--- What needs to be done ---
Determine how many of the lines below contain the string "Instruction", treating uppercase and lowercase as distinct. Give only the number.

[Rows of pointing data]
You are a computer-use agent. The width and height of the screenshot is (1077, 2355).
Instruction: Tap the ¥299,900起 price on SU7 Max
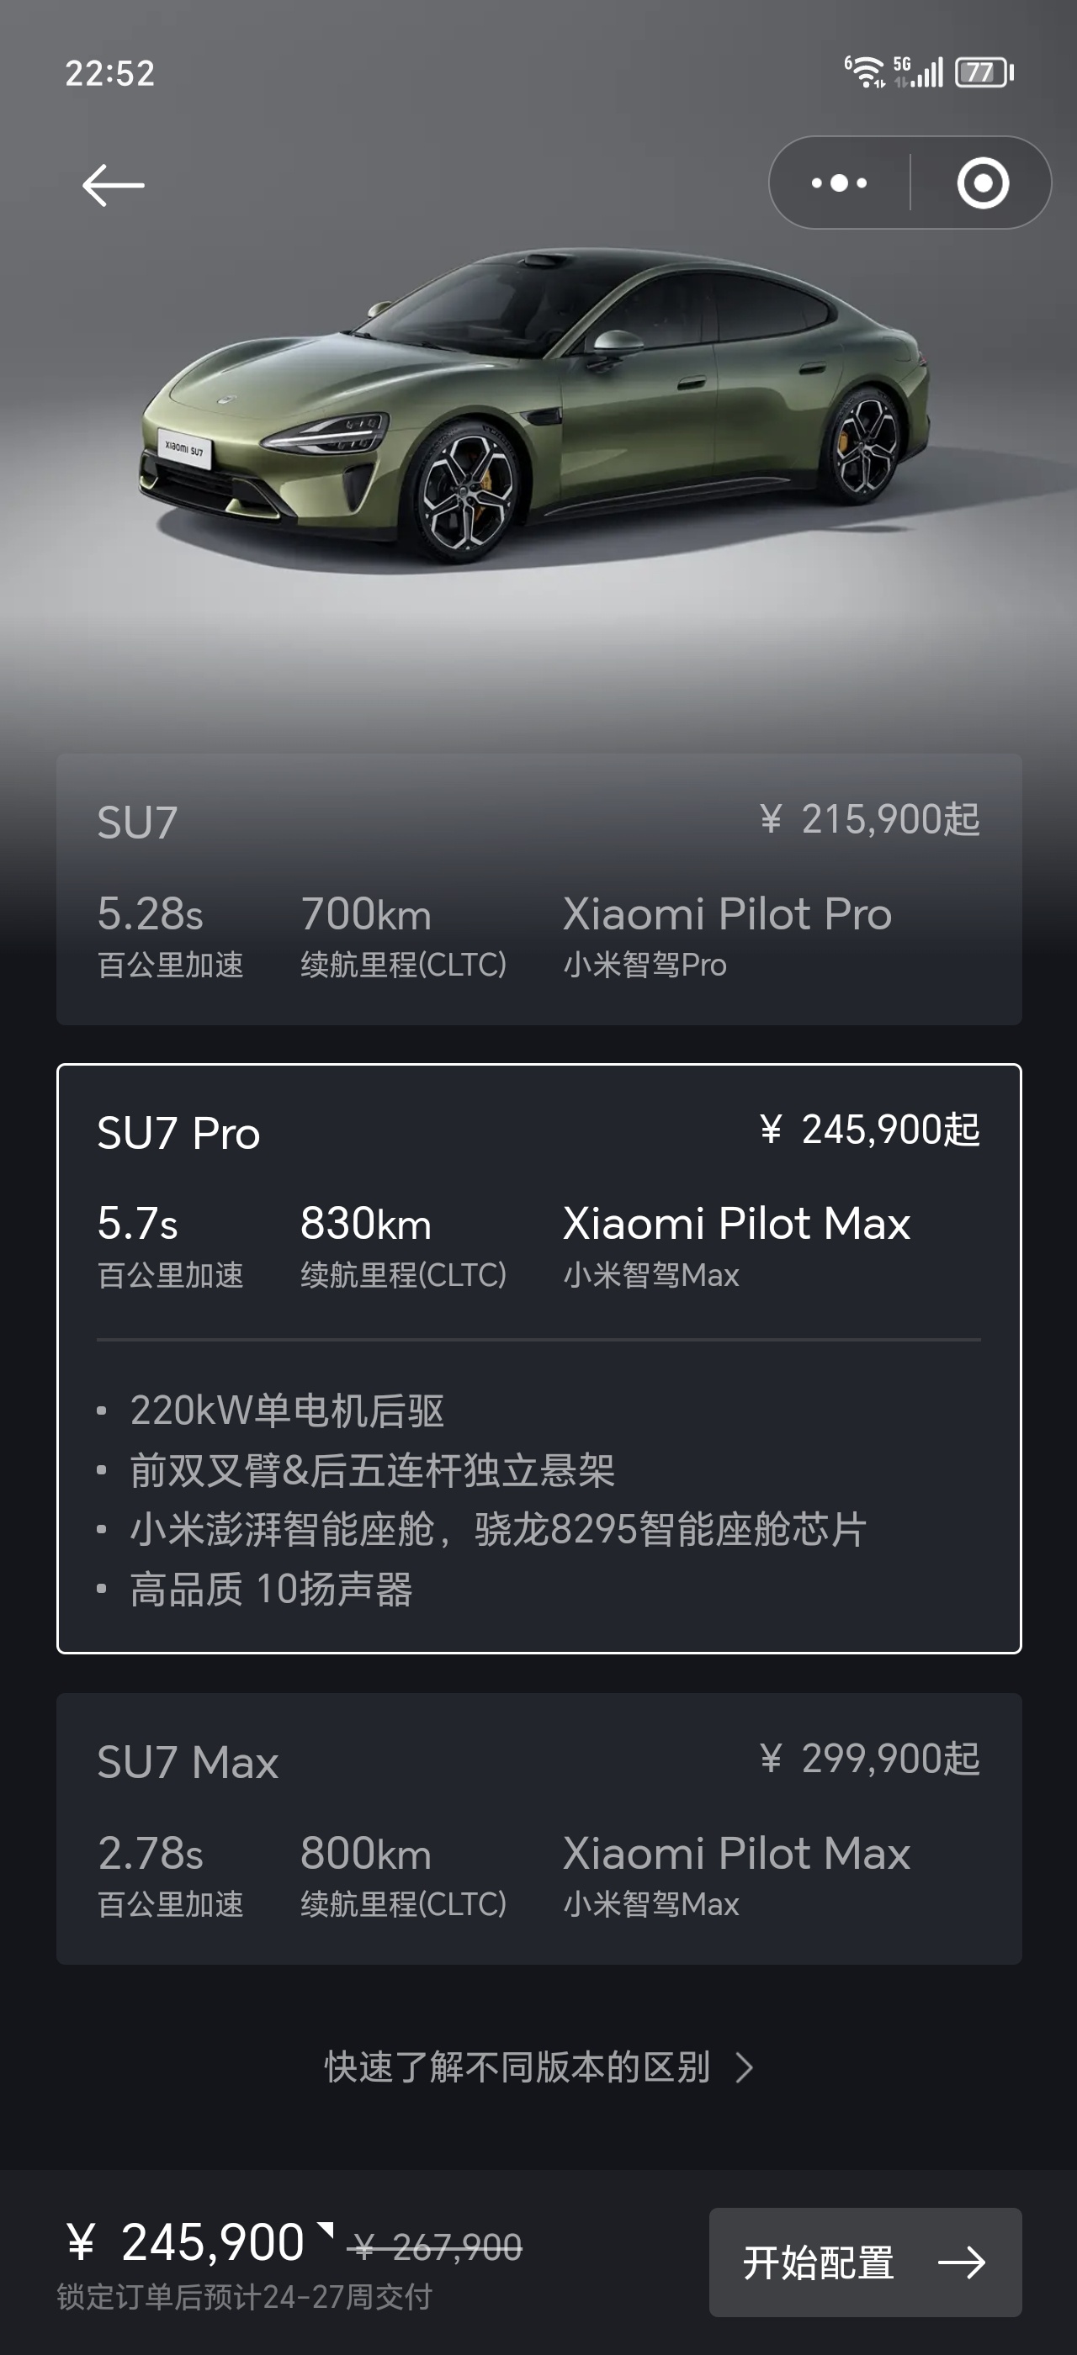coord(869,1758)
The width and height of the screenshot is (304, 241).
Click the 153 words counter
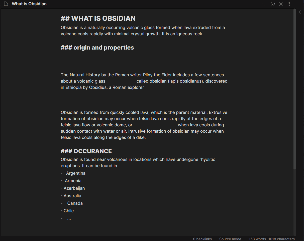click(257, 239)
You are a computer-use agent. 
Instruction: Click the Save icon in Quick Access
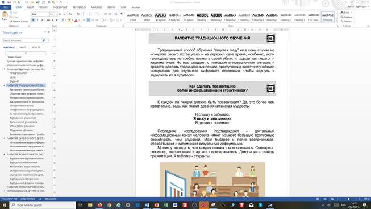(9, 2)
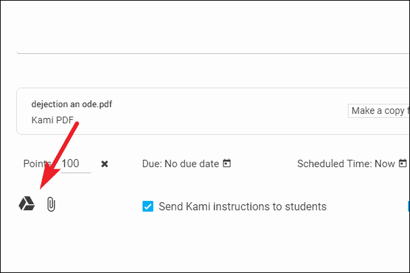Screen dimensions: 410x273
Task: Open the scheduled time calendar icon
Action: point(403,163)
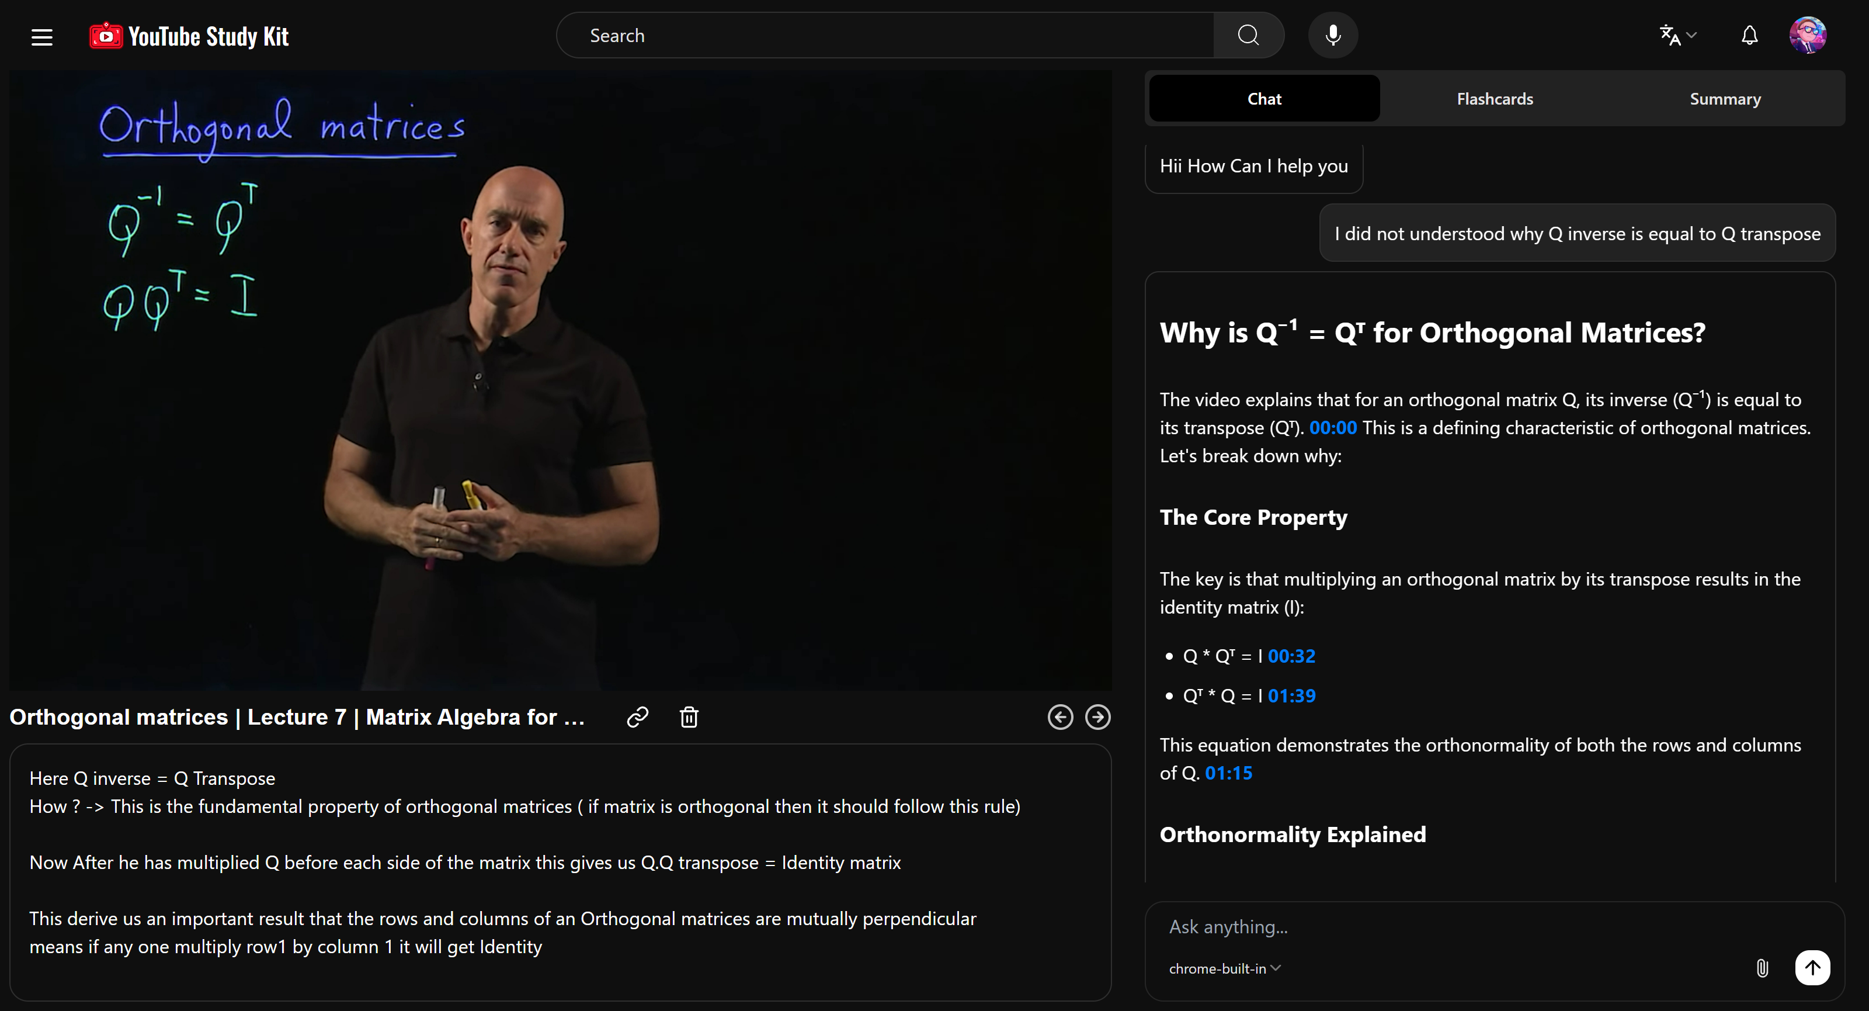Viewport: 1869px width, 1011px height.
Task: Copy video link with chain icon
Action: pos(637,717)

--- Exercise result ---
2